Nowadays you don't suffer that, at least not in the mainstream.  Those shows do exist, but are largely relegated to direct-to-dvd mockbusters or toddler-tier programming.  But the stigma is there.  And with that comes the whole thing about moral guardians and blah blah won't somebody think of the children.  This too has dimmed over time, but it left a mark.  Between it and the previous, there's an idea that if you're designing a show for the youngest audiences, you have to talk down to them.  You have to keep conflicts simple, use certain stock hardships and interpersonal conflicts, and so on.

I generally sum up all of this mess as "being limited by the audience"; the show is for five year olds, and in talking down to the five year olds you make the material somewhat insulting to a more sophisticated audience.  While you can't necessarily call it bad, it is dumb and not enjoyable.  And that's what Ewoks is suffering from, in every episode available.  It's limited by the audience and spends inordinate time teaching small kids the same lessons about being nice and owning up to your mistakes that every cartoon ever has to cover.  The recurring bad guy faction, the Duloks, are also about as insufferable an 80s Cartoon Villain Group as I'm been exposed to, which is not to be taken lightly.  Bleh.

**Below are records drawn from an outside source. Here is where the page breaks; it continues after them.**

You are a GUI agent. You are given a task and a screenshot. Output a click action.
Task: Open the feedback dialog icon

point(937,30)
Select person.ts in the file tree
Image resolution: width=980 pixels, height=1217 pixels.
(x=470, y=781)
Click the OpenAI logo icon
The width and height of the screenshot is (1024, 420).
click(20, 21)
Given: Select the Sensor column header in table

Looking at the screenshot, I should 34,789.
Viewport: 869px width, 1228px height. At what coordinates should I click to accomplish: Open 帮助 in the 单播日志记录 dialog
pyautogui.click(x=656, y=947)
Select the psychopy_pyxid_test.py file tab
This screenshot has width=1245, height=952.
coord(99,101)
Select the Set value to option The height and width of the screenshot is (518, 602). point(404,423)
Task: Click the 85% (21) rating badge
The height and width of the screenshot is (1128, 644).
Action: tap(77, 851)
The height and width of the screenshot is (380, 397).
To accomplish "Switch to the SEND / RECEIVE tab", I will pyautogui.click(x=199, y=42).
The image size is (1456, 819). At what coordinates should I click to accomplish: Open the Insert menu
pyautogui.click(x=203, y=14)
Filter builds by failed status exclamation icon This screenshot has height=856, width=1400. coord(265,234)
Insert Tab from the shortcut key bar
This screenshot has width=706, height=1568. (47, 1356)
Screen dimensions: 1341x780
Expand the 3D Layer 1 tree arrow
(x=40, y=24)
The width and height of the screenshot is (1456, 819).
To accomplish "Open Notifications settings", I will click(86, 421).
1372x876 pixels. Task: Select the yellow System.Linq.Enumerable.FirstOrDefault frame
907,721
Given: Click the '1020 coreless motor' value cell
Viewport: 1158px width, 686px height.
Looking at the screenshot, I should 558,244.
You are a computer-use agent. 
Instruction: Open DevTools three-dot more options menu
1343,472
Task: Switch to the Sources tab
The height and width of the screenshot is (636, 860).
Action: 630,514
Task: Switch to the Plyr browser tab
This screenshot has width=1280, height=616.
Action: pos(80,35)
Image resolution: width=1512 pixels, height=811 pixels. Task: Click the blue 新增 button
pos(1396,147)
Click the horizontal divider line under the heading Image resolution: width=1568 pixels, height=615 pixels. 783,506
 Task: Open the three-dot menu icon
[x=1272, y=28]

When the show isn't doing all that nonsense, it's got some decent things going on.  like, compare to something actually in its weight class (I dunno, the Smurfs, say) and it stands out well!  The internal mythology makes a modicum of sense and their interactions with the many other sapient races on Endor are kinda neat.  The animation itself isn't total balls, certainly above average for 1986 anyway.  But it's a long walk in the desert for those tiny oasis.